Prophylactic Use of the Pectoralis Major Flap to Prevent Anastomotic Leak in the Reconstruction of a Total Laryngopharyngoesophagectomy Defect Combined With Gastric Pull-Up After Chemoradiotherapy.

J Craniofac Surg 2020 Sep;31(6):1833-1835

Department of Plastic and Reconstructive Surgery, Boonshoft School of Medicine at Wright State University, Dayton, OH.

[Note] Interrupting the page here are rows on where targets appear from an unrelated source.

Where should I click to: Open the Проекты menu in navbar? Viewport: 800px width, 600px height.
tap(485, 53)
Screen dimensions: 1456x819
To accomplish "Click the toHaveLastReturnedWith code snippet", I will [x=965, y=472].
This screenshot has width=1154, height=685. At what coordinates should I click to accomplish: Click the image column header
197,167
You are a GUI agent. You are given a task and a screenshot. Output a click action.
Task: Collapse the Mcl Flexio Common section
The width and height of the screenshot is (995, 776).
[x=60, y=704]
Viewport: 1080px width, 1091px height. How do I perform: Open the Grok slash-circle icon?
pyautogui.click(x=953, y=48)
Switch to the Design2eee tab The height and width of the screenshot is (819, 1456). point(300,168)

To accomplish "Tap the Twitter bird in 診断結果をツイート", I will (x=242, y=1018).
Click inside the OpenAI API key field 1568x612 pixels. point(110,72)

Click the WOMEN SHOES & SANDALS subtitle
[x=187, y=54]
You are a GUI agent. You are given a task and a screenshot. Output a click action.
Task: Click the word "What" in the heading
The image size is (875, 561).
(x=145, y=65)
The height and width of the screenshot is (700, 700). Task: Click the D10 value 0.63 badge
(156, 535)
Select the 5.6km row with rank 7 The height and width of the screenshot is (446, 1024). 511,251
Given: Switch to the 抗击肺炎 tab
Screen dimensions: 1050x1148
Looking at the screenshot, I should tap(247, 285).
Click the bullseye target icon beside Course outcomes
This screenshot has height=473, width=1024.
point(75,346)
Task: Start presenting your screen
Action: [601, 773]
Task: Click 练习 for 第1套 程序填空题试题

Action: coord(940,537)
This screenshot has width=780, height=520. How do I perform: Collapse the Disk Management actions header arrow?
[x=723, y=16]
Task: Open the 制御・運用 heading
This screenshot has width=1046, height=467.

Total laryngopharyngoesophagectomy defects after surgical ablation for laryngopharyngeal carcinoma with involvement of the cervical esophagus represents a challenge to the reconstructive surgeon. Complicating an already challenging operation is when surgical ablation occurs after failure of primary chemoradiation requiring the surgeon to operate and reconstruct in an irradiated field limiting potential reconstructive options. Due to the advanced stage at diagnosis, some studies have shown that while traditional management with radiotherapy may be considered as an initial treatment modality, often times this has failed to provide sustainable improvement in survival with reported high local recurrence rates. With relatively high local recurrence rates following radiotherapy, movement towards aggressive surgical resection is favored in some institutions. Despite this movement, primary treatment with chemoradiation is still commonly used as a primary modality opening up the opportunity for residual or recurrent disease leading the surgeon to perform salvage surgery to eradicate disease after primary treatment failure. With advanced ablative surgery comes the challenge to find an ideal reconstructive option that will optimize functional outcomes which has shown to be particularly challenging when operating in a post-radiated field with a higher risk for pharyngocutaneous fistulas. The authors present a case where reconstruction of such a defect after local failure with primary chemoradiation was successful using a single stage reconstruction with the gastric pull up technique in combination with a pectoralis major myocutaneous flap. As the risk of anastomotic leak is significantly higher in patients following radiation, this method showed utilizing a prophylactic muscle flap at the time of reconstruction may further bolster the repair and prevent anastomotic leak.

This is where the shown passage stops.